Rubius red blood cell foundation leads to pink slips, focus on new cell therapy platform - MedCity News

Most cell therapies in development use a T cell or some other type of immune cell that has been engineered to perform a specific therapeutic task. Rubius Therapeutics makes its cell therapies from red blood cells, which may offer advantages over immune cells. Rubius’ pursuit of cell therapies based on red blood cells has had some bumps in the road, and while the biotech isn’t giving up on such therapies, it is now abandoning its current process for making them.

Adoption of a new RBC therapy platform comes with a corporate restructuring which completes work on two cancer programs that have reached early clinical testing in advanced solid tumors. Cambridge, Mass.-based Rubius will maintain its focus on cancer, and a new lead program is already in preclinical development with the new manufacturing technology, CEO Pablo Cañoni said on a conference call Tuesday.

Eliminating Rubius’ old way of making red blood cell therapies in favor of the new technology will lead to layoffs.

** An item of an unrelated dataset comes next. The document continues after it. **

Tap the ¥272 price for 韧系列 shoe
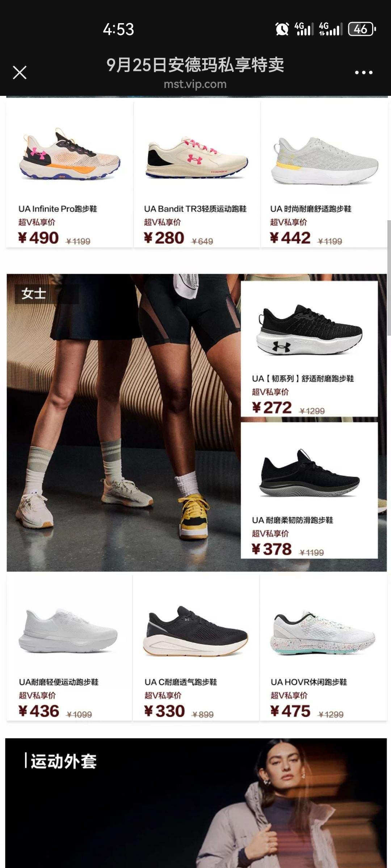Image resolution: width=391 pixels, height=868 pixels. 272,408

Rubius is reducing its headcount by about 75%. According to the company’s annual report, the number of employees was 269 as of January 31. Of these full-time employees, 225 work in research and development. IN regulatory submission, Rubius said most of those losing their jobs were currently working on RTX-240 and RTX-224, the company’s two clinical-stage cancer cell therapies. The cost-saving measures are expected to keep Rubius cash flowing until the end of 2023, when the company should have more details on its new flagship program and others in the works.

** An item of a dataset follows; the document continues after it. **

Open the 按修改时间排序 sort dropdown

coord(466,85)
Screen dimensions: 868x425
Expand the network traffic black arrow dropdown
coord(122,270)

Turning the body’s cells into therapies is still a relatively new concept. CAR T therapy, created by engineering a patient’s own T cells to recognize tumors, won its first FDA approvals in 2017. Around the same time, Rubius, a product of venture capital firm Flagship Pioneering, was working to to reach the clinic with its red blood cells designed to carry therapeutic proteins.

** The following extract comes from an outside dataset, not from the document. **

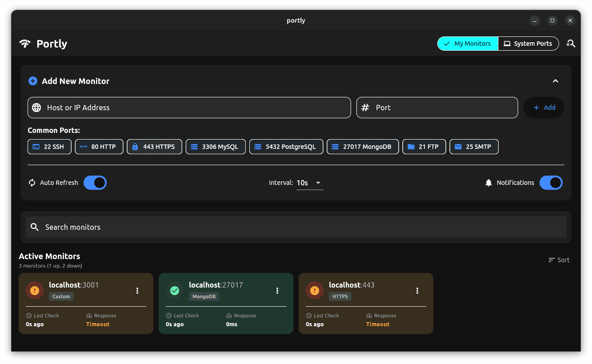Screen dimensions: 592x364
Task: Turn off the Notifications switch
Action: (551, 183)
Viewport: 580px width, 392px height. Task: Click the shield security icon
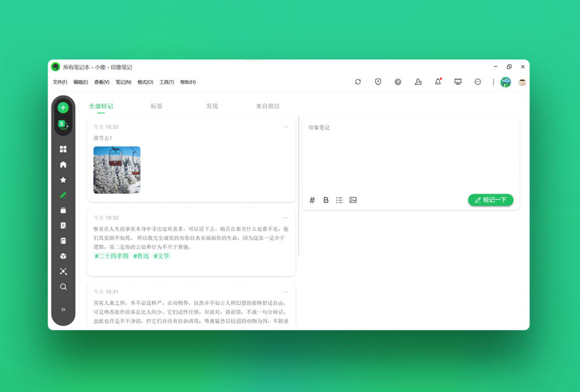coord(378,82)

Red blood cells that naturally circulate in the body have a lifespan of up to 120 days. This means that a therapy based on such cells offers the potential for a long-lasting effect. Rubius developed a way to make his cells from blood stem cells that come from O negative donors. The use of cells from this universal donor blood group is intended to reduce the risk of triggering an immune response. Rubius failed in its first attempt at a red blood cell therapy the company was developing for the rare disease phenylketonuria. Manufacturing delays at a third-party company were among the factors that led Rubius to “deprioritize” rare disease two years ago and is shifting its focus to cancer and autoimmune diseases.

Producing red blood cells in bioreactors takes about three weeks, Cañoni said. This work uses lentiviral vectors to construct the cells, and the whole process is also expensive, he added. A few years ago, many cell therapy developers wanted to acquire or build their own manufacturing facilities, thinking that having such capabilities would save time and money compared to outsourcing the work. Ruby was among them.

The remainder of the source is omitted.